Action item: Would you please return the lines of the entries below starting at the line that has "This screenshot has width=384, height=512." and ending at the line that has "Given: Open the Measure Period unit dropdown", both included, exactly as they are?

Stored items:
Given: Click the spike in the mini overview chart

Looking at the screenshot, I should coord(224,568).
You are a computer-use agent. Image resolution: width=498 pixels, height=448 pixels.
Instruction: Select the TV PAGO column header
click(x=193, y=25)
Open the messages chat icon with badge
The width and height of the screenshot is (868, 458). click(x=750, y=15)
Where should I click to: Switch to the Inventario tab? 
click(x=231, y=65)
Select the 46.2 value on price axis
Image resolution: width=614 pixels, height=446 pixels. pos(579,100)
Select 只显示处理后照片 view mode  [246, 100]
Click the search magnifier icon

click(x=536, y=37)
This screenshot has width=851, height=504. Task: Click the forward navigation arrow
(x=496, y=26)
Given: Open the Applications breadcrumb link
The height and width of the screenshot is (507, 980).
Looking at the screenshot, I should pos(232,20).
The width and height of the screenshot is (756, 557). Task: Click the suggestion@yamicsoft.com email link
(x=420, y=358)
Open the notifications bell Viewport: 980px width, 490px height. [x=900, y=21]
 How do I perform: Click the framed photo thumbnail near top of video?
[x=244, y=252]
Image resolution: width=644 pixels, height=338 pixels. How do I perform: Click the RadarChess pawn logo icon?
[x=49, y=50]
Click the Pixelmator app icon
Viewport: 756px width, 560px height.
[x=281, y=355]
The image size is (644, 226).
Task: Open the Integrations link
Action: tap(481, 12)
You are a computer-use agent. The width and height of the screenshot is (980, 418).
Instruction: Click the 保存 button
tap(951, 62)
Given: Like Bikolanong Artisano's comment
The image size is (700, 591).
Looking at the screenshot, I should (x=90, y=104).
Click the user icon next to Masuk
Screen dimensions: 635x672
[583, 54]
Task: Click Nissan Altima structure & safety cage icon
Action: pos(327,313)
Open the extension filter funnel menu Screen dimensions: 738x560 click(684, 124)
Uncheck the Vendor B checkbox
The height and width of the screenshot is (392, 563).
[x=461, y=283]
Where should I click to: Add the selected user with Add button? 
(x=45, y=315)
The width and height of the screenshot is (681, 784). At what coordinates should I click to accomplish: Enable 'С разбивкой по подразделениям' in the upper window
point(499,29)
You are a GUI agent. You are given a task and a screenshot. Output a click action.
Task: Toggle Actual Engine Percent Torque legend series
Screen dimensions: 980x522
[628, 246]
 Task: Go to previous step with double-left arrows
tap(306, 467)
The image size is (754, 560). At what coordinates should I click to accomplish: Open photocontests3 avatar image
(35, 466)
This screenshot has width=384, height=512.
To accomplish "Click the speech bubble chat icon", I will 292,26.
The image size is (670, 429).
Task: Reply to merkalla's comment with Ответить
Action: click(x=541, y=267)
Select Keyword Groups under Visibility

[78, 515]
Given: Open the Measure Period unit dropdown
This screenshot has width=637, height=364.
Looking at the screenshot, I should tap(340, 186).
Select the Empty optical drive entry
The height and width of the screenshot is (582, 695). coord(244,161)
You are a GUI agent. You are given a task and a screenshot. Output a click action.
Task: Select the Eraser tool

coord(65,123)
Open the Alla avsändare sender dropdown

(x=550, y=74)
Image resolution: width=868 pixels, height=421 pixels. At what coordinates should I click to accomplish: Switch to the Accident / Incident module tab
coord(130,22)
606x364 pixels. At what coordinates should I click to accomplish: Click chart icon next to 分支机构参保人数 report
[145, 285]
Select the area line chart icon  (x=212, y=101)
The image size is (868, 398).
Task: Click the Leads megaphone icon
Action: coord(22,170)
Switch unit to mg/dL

Answer section:
This screenshot has width=384, height=512.
To accomplish "Click the speech bubble chat icon", I will 292,26.
The image size is (670, 429).
Task: Reply to merkalla's comment with Ответить
Action: click(x=541, y=267)
Select Keyword Groups under Visibility

[78, 515]
Given: Open the Measure Period unit dropdown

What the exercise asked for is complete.